NASA/JPL/GSFC/Oxford University
January 7, 2008
Despite more than a decade of winter darkness, Saturn’s north pole is home to an unexpected hot spot remarkably similar to one at the planet’s sunny south pole. The source of its heat is a mystery. Now, the first detailed views of the gas giant’s high latitudes from the Cassini spacecraft reveal a matched set of hot cyclonic vortices, one at each pole.

While scientists already knew about the hot spot at Saturn’s south pole from previous observations by the W. M. Keck Observatory in Hawaii, the north pole vortex was a surprise.

“We had speculated that the south pole hot spot was connected to the southern, sunlit conditions,” says Glenn Orton, a senior research scientist at NASA’s Jet Propulsion Laboratory, Pasadena, California, and co-investigator on Cassini’s composite infrared spectrometer. “Since the north pole has been deprived of sunlight since the arrival of winter in 1995, we didn’t expect to find a similar feature there.”

The infrared data show that the shadowed north pole vortex shares much the same structure and temperature as the one at the sunny south pole. The cores of both show a depletion of phospine gas, an imbalance probably caused by air moving downward into the lowest part of Saturn’s atmosphere, the troposphere. Both polar vortices appear to be long-lasting and intrinsic parts of Saturn and are not related to the amount of sunlight received by one pole or the other.

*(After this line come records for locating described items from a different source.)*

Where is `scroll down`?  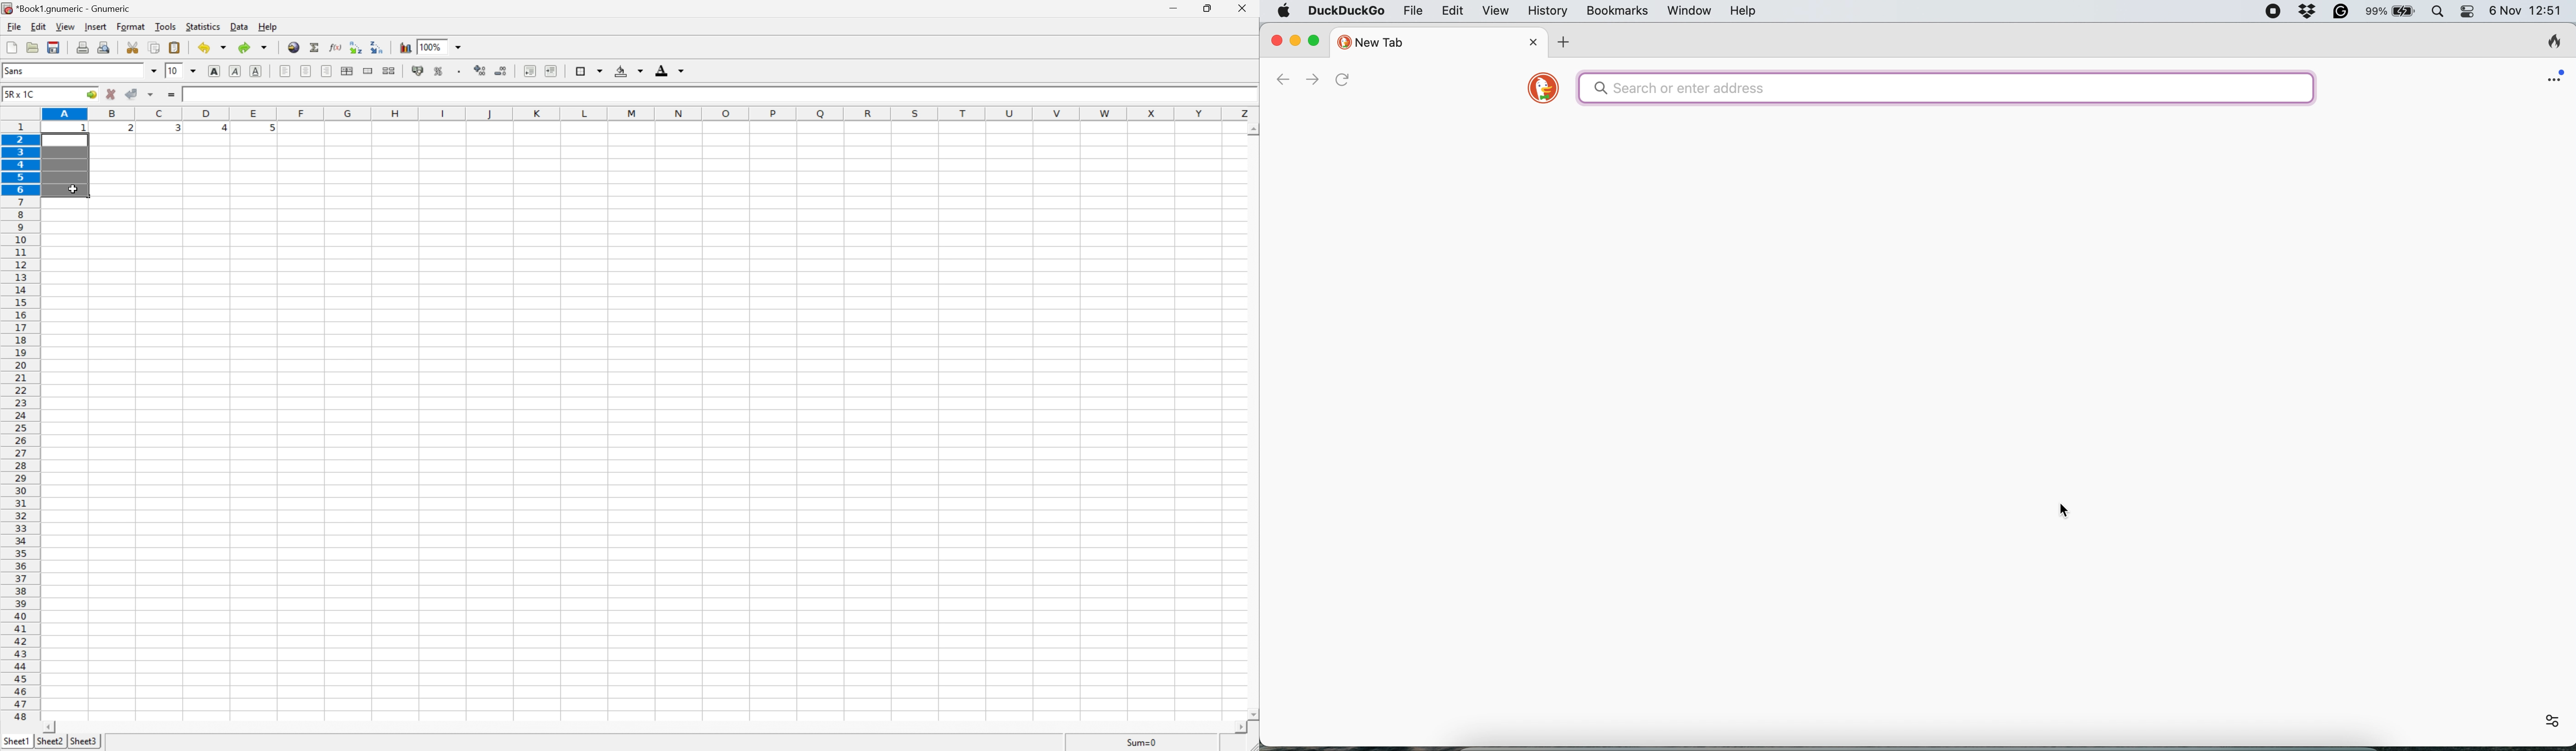 scroll down is located at coordinates (1252, 710).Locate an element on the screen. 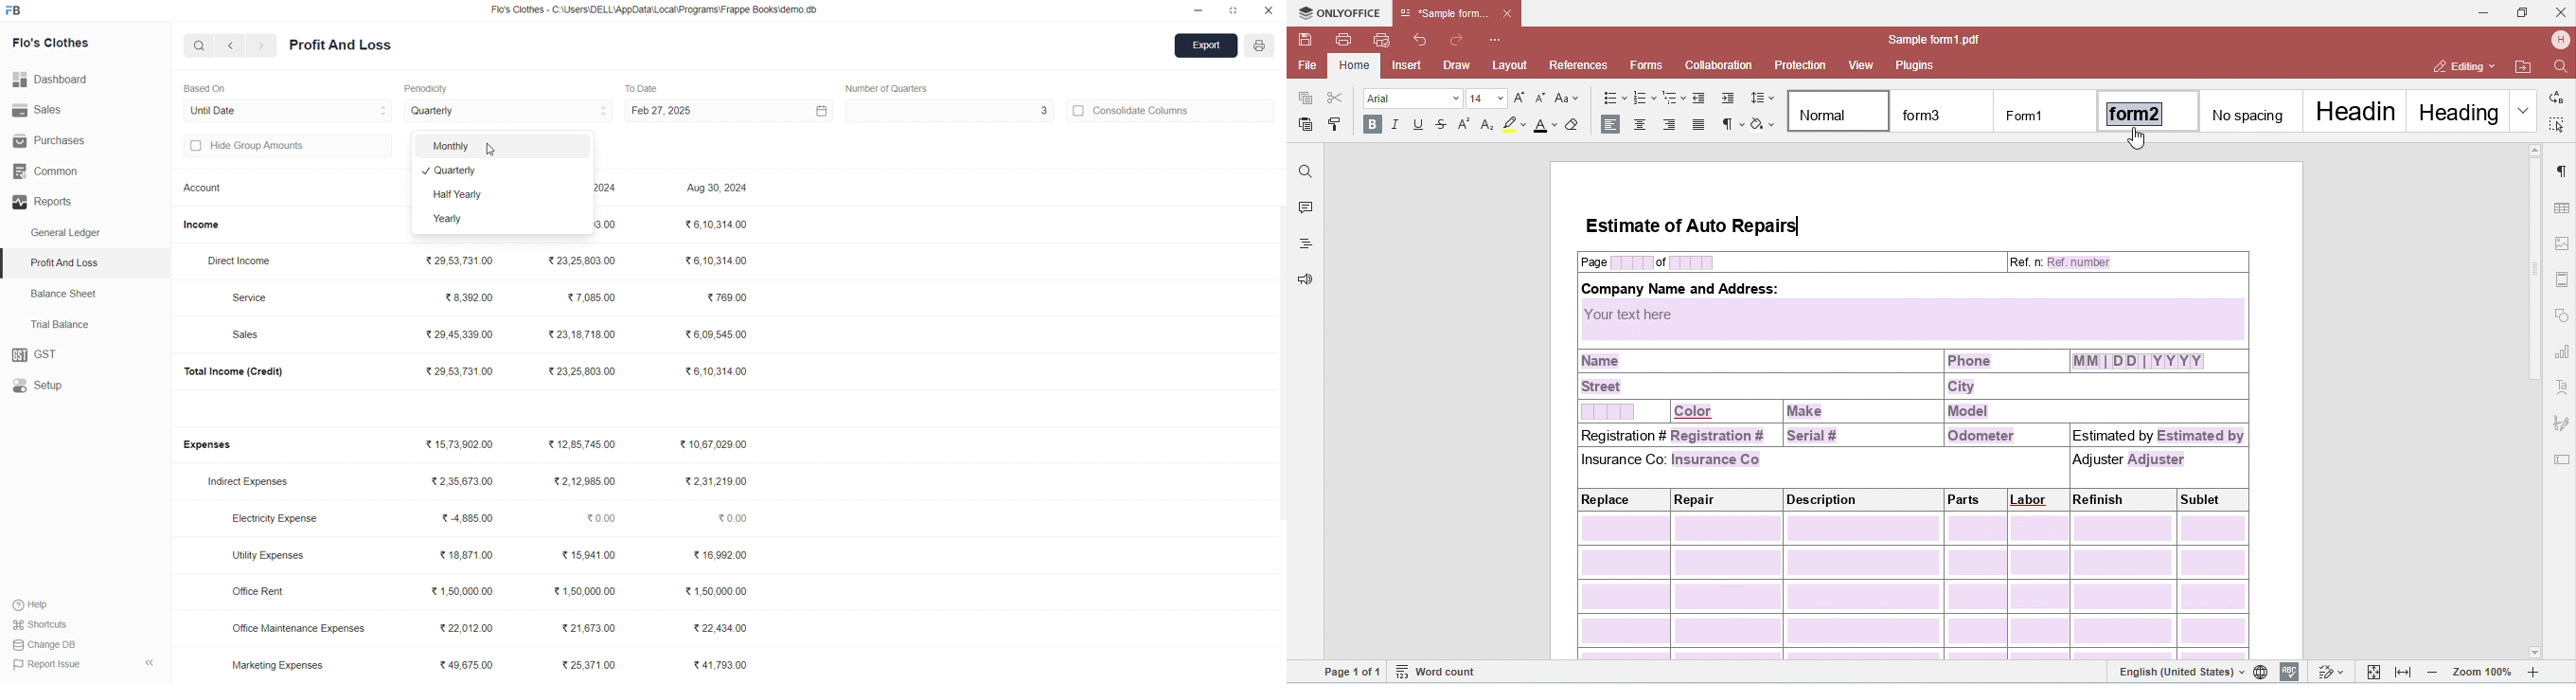 The width and height of the screenshot is (2576, 700). ₹2,35,673.00 is located at coordinates (462, 481).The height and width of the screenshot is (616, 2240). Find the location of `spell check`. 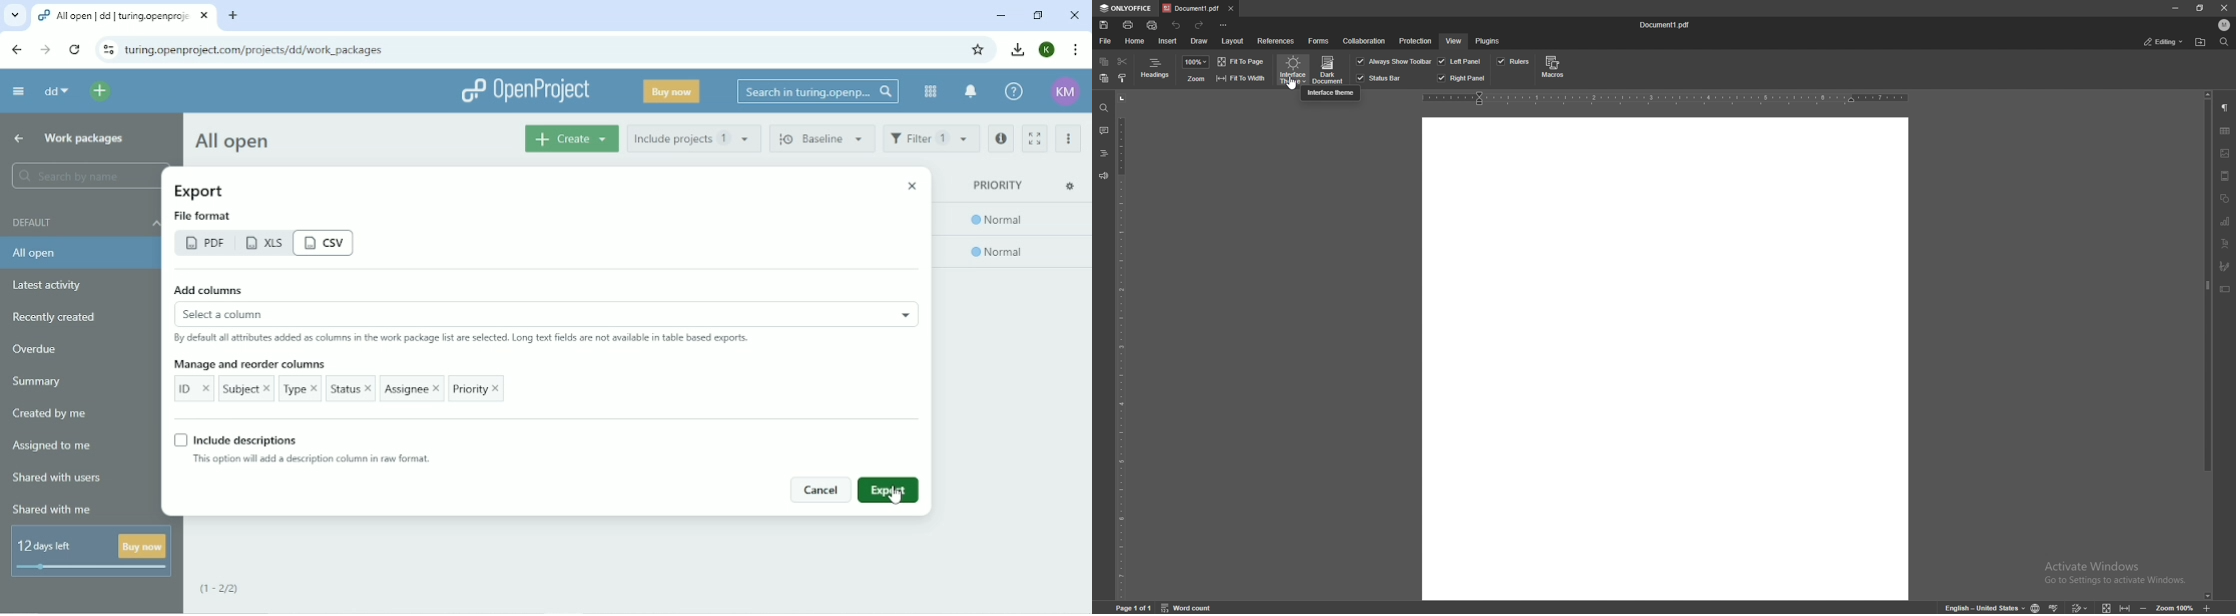

spell check is located at coordinates (2055, 607).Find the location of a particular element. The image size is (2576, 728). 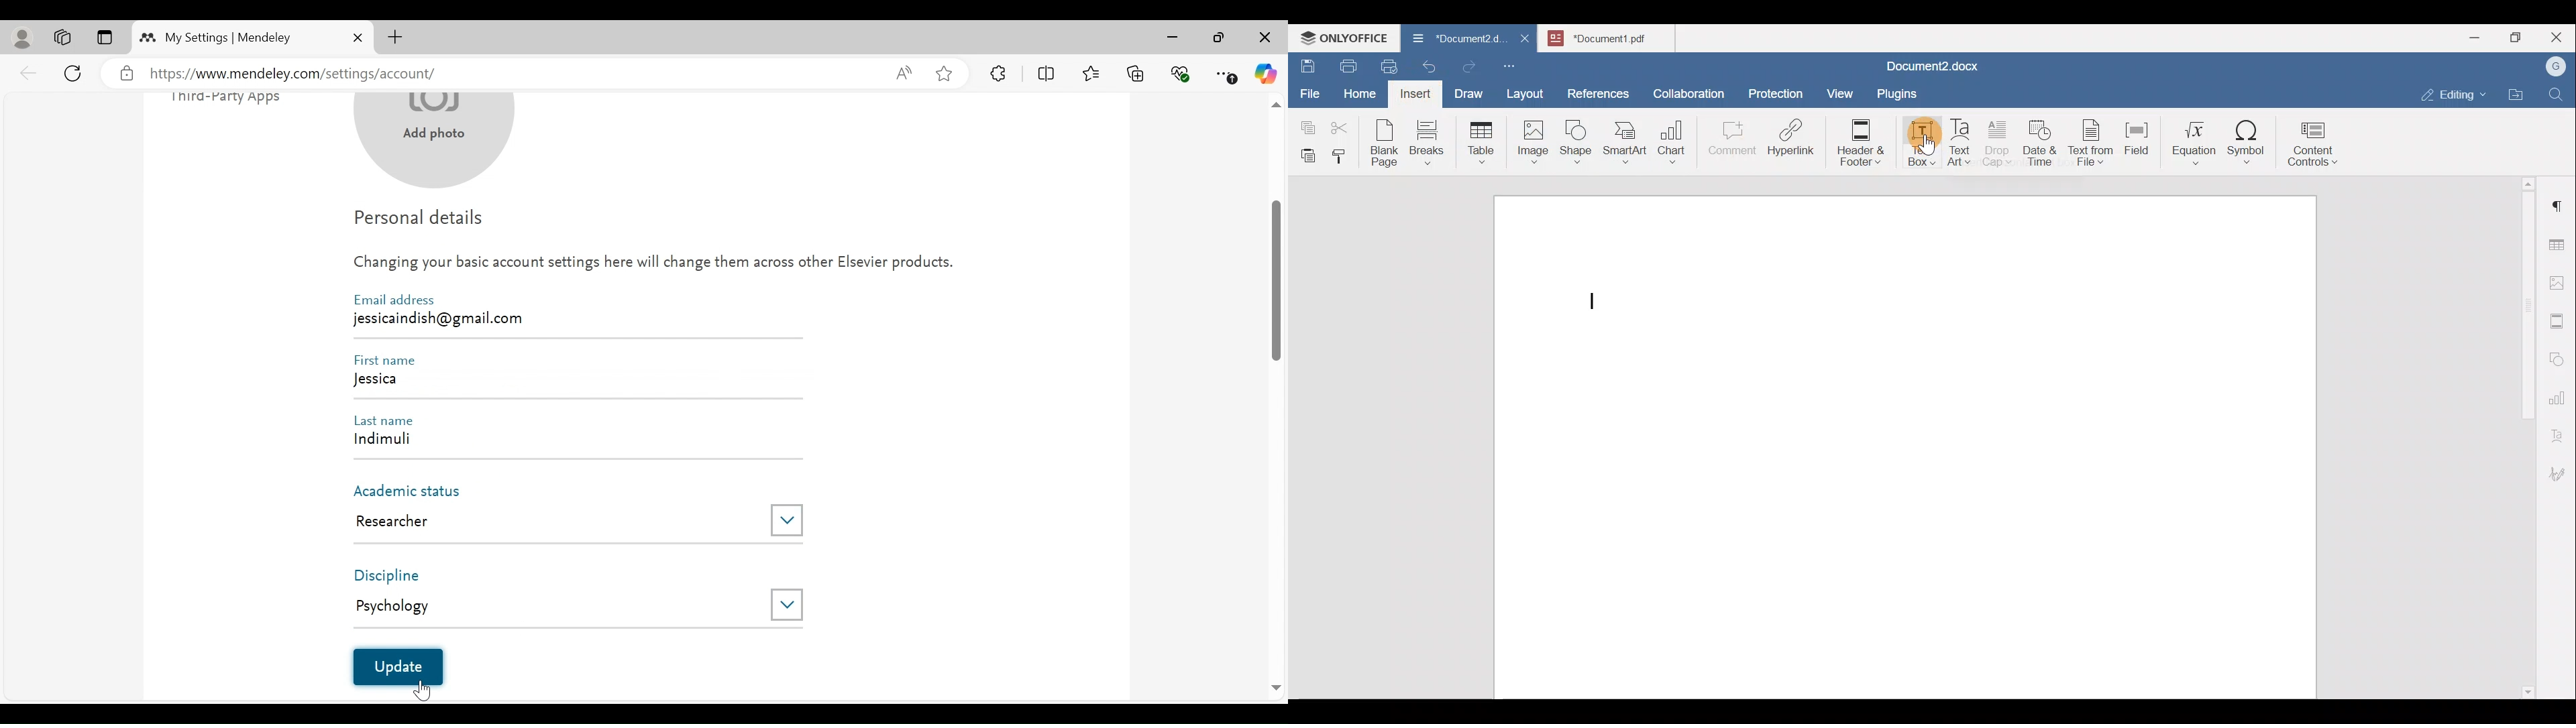

Blank page is located at coordinates (1386, 143).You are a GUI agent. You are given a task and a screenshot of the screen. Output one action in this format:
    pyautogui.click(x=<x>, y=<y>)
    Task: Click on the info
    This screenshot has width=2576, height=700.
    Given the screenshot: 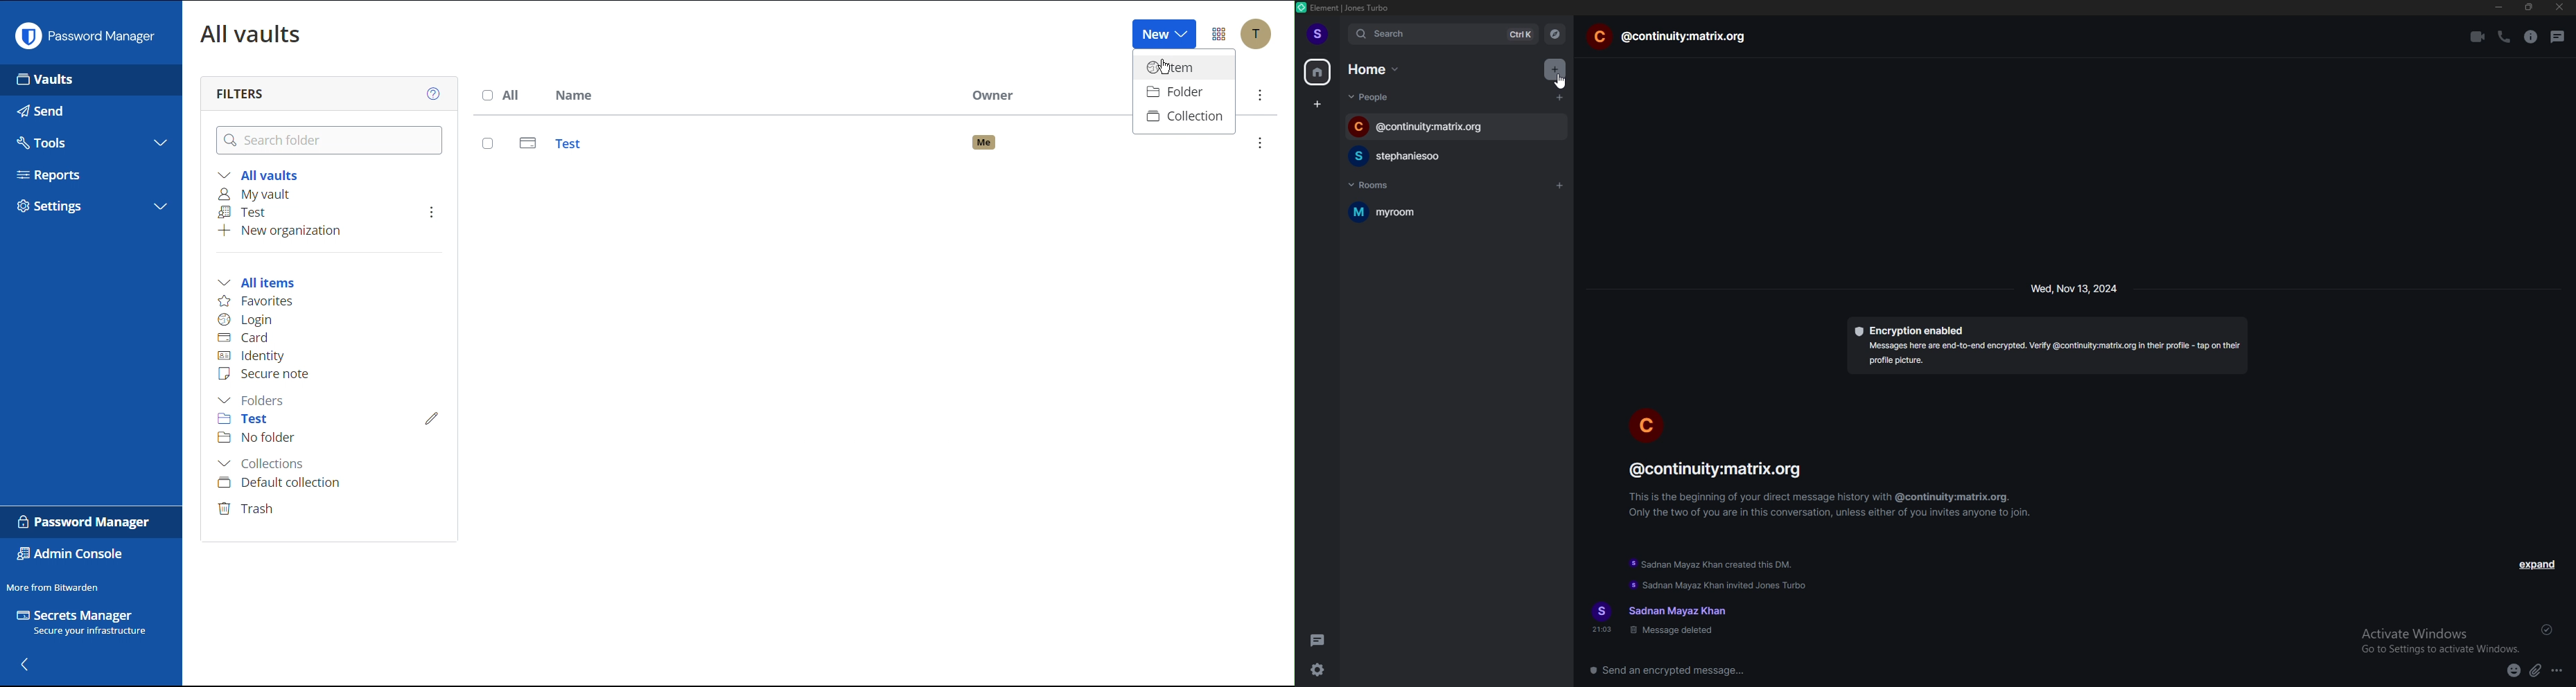 What is the action you would take?
    pyautogui.click(x=1833, y=488)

“The hot spots are the result of air moving polewards, being compressed and heated up as it descends over the poles into the depths of Saturn,” says Leigh Fletcher, a planetary scientist from the University of Oxford, England, and lead author of the paper. “The driving forces behind the motion, and indeed the global motion of Saturn’s atmosphere, still need to be understood.”

Though similar, the two polar regions differ in one striking way. At the north pole, the newly discovered vortex is framed by the distinctive, long-lived and still unexplained polar hexagon. This mysterious feature encompassing the entire north pole was first spotted in the 1980s by NASA’s Voyager 1 and 2 spacecraft. Cassini’s infrared cameras also detected the hexagon in deep atmospheric clouds early in 2007.

In their paper, Fletcher and his colleagues report that the bright, warm hexagon is much higher than previous studies had shown. “It extends right to the top of the troposphere,” says Fletcher. “It is associated with downward motion in the troposphere, though the cause of the hexagonal structure requires further study.”

Winter lasts about 15 years on Saturn. Researchers anticipate that when the seasons change in the coming years and Saturn’s north pole is once again in sunlight, they will be able to see a swirling vortex with high eye walls and dark central clouds like the one now visible at the south pole. “But Saturn may surprise us again,” says Fletcher.

“The fact that Neptune shows a similar south polar hot spot whets our appetite for the strange dynamics of the poles of the other gas giants,” Fletcher says.

More information about Jupiter’s poles will come from NASA’s Juno mission, currently scheduled for launch in 2011 and arrival in 2016.